═════ Supplied data ═════

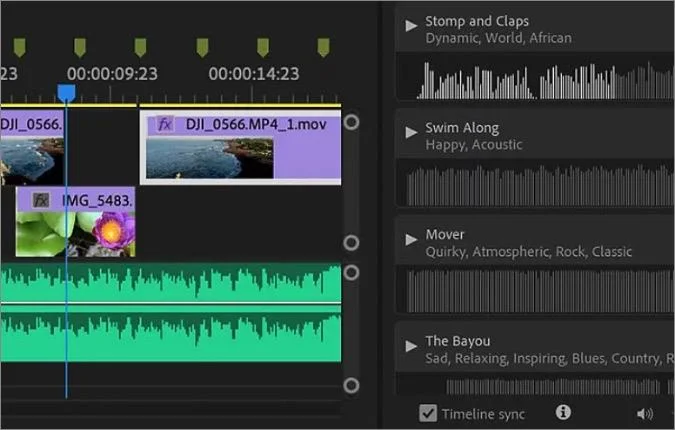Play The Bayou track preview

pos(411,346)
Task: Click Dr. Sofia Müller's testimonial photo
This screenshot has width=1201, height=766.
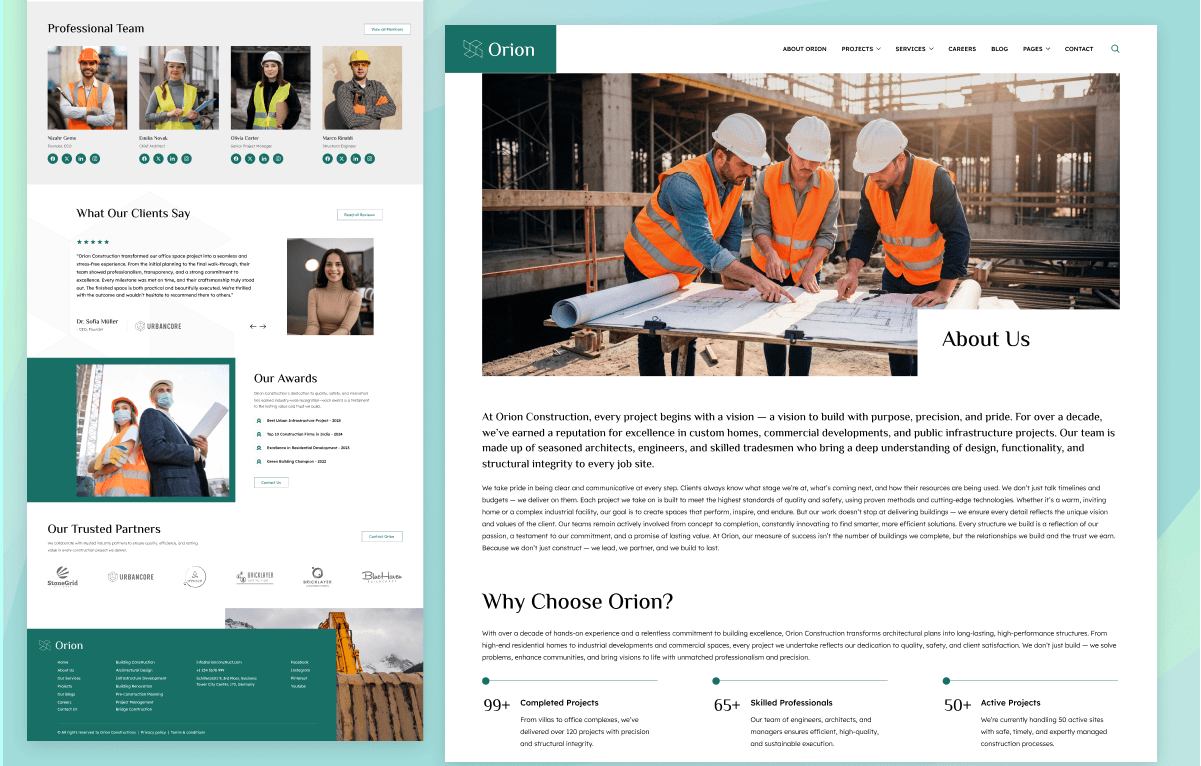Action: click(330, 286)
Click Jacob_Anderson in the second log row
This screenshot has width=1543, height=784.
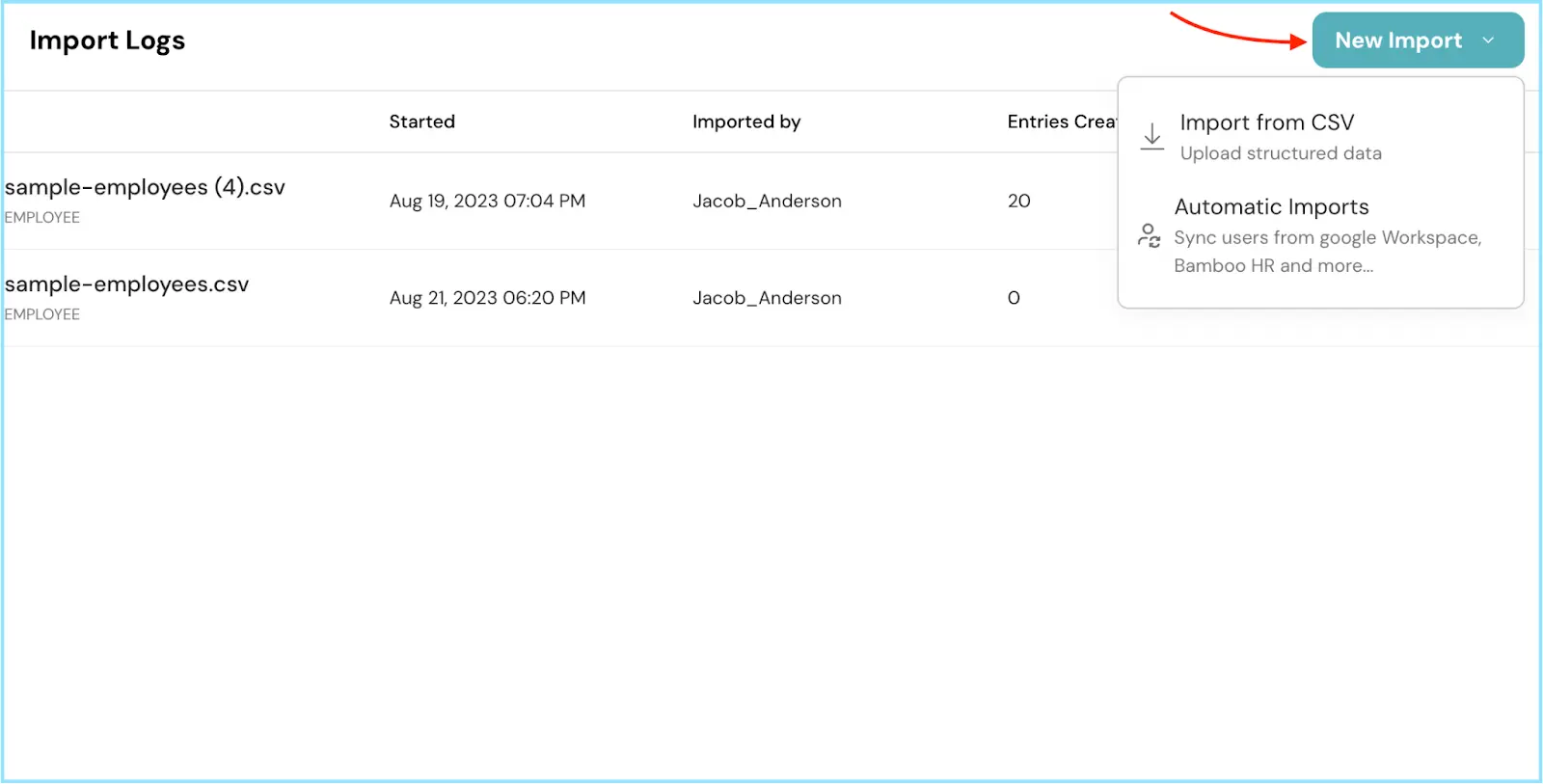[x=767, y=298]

═════

#### [Aim of the task]
Only the lines from the one containing "This screenshot has width=1201, height=766." through the end of the data above are to be output, exactly and without pictures.

#### [The answer]
This screenshot has width=1201, height=766.
Action: click(330, 286)
Click Jacob_Anderson in the second log row
This screenshot has width=1543, height=784.
[x=767, y=298]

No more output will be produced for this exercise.